Triponey, who left Penn State in 2007 after four years in the job, has been featured in several news stories following the Sandusky scandal, condemning interference from Joe Paterno in disciplinary matters involving football players and agreeing with the idea of a cultural problem. But her stance on who should decide whether athletes in trouble can participate in extracurricular programs — the person in her former position or the club or sport leader — runs counter to the 2007 report, a product of an independent faculty committee.

Triponey declined to comment for this article.

Robert Secor, vice provost emeritus for academic affairs, led that committee, which looked at how Athletics interfaced with Judicial Affairs. The review included interviews with almost 40 people, among them staff from the disciplinary system and athletics, coaches, students, faculty and officials at major universities with well-regarded disciplinary programs.

The committee came to the conclusion early on that students in athletics should not be treated any differently than other students.
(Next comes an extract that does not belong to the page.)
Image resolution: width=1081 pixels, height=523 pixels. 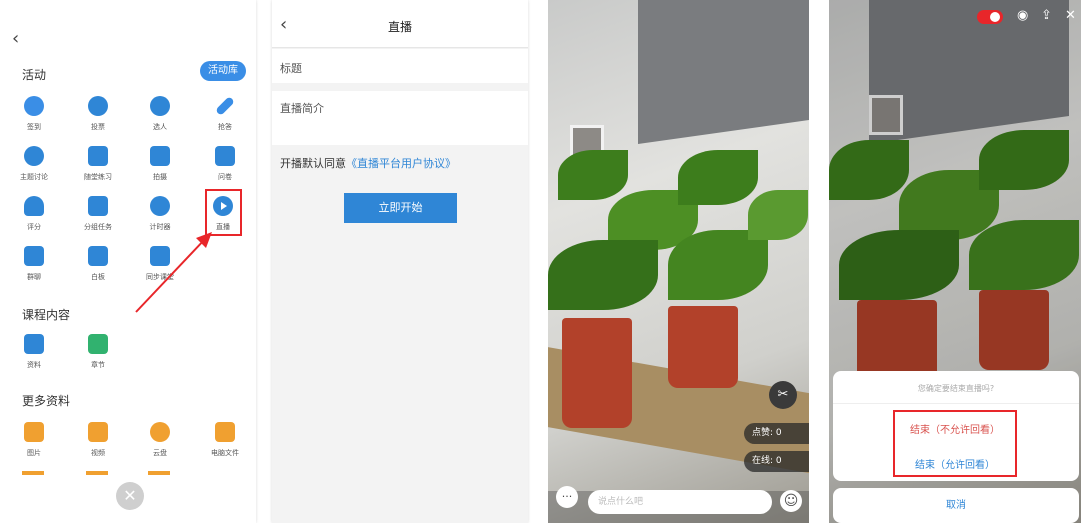 I want to click on course-item-materials: 资料, so click(x=34, y=352).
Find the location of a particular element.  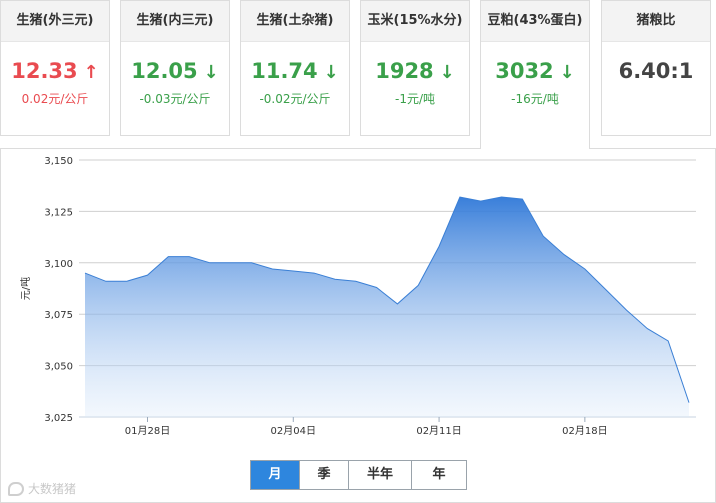

x-tick-label: 02月11日 is located at coordinates (438, 431).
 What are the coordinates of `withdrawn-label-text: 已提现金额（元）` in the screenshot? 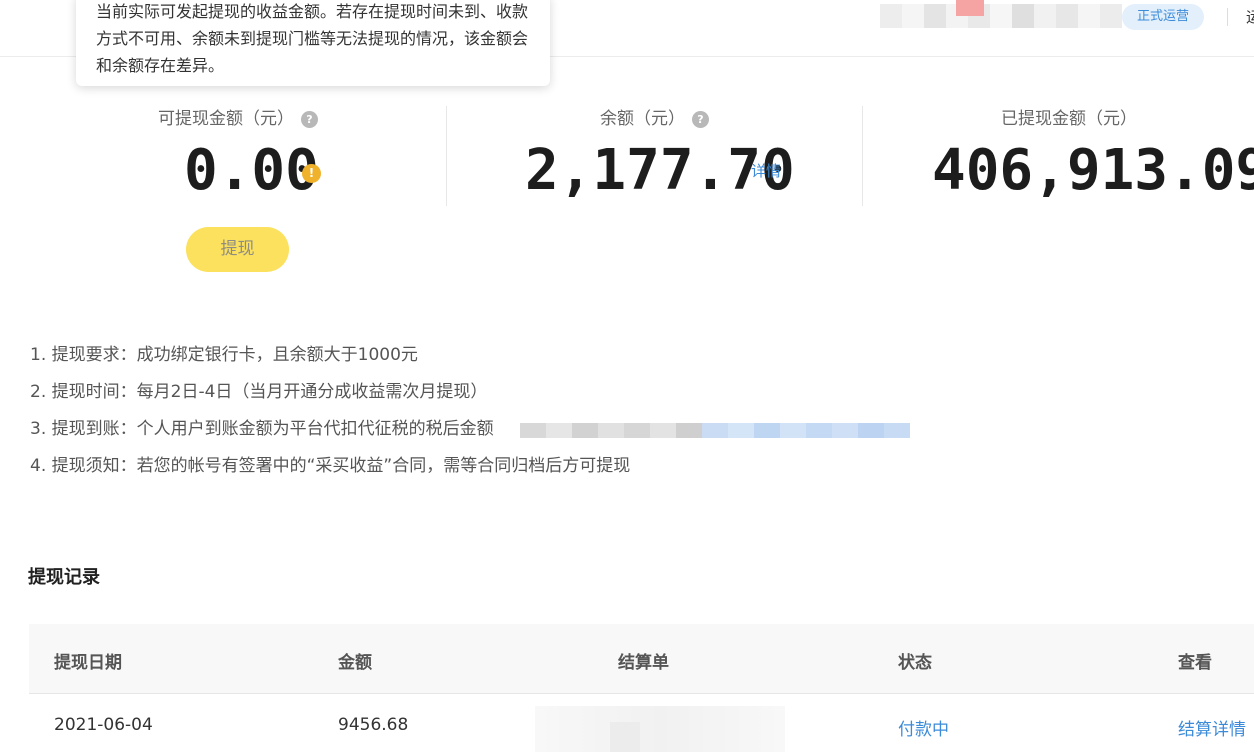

That wasn’t an issue, but something they wanted to make clear.

Secor added that, on the other hand, student-athletes shouldn’t be subject to sanctions that students in other extracurriculars aren’t.

“So, judicial affairs would not be able to say, ‘This student will not be able to play in the first football game of the season,’ any more than it would say, ‘This student cannot play in the chess club this season.’ ”

Those decisions should be up to the program head. So, if the head of the glee club doesn’t think a student who was disciplined for a code violation should travel with the club because of the student’s behavior, that is up to the club leader.

Secor said he didn’t encounter resistance or negative feedback once the report was released.

That happened in fall 2007. Earlier that year, a group of football players was charged and several convicted for an off-campus apartment fight.

Triponey, now vice president for student affairs at the College of New Jersey, points to a sanction then known as a “deferred expulsion,” and the interference she would get from Paterno when football players were in trouble. Students in deferred expulsion could go to class, but not participate in extracurriculars.

“That’s what the coach was really pretty angry with us about, that we should not be able to say they could not go to practice or play in a game,” Triponey is quoted as saying in The Philadelphia Inquirer in July. “I think we would even sometimes stretch it and say they could go work out so they could stay fit.”

The report’s recommendations for student discipline did away with the “deferred expulsion” — seen as an “athletic sanction” — and instead offered a sanctions system that goes from a warning to expulsion, with steps including probation and suspension in between.

On the academic side, Secor said he was at Penn State for 35 years, and when a student-athlete in his class was having a difficult time, he would sometimes get a call from a coach asking what could be done to help the student do well in the class, such as tutoring. The pressure was on the student, not him.

He was one of the former Faculty Senate leaders who recently endorsed a statement blasting the Freeh report and the NCAA sanctions that are based on it.

Other faculty also said they’ve never been pressured by the university’s athletic side.

Victor Brunsden, a professor at Penn State Altoona and chairman of the Faculty Senate committee on faculty affairs, said he found some of the conclusions of the Freeh report and the NCAA about a football culture to be “puzzling.”

He said Penn State has had a successful program that those at the university are justifiably proud of, but that hasn’t meant sacrificing academics.

“If there is a football culture, what are the signs of it and where?” Brunsden said. “What do you mean by that? Does it mean we’re very proud of our football team? OK. Guilty. You got me. Are we willing to give good grades to our players just simply because of the team? Not that I’m aware of.”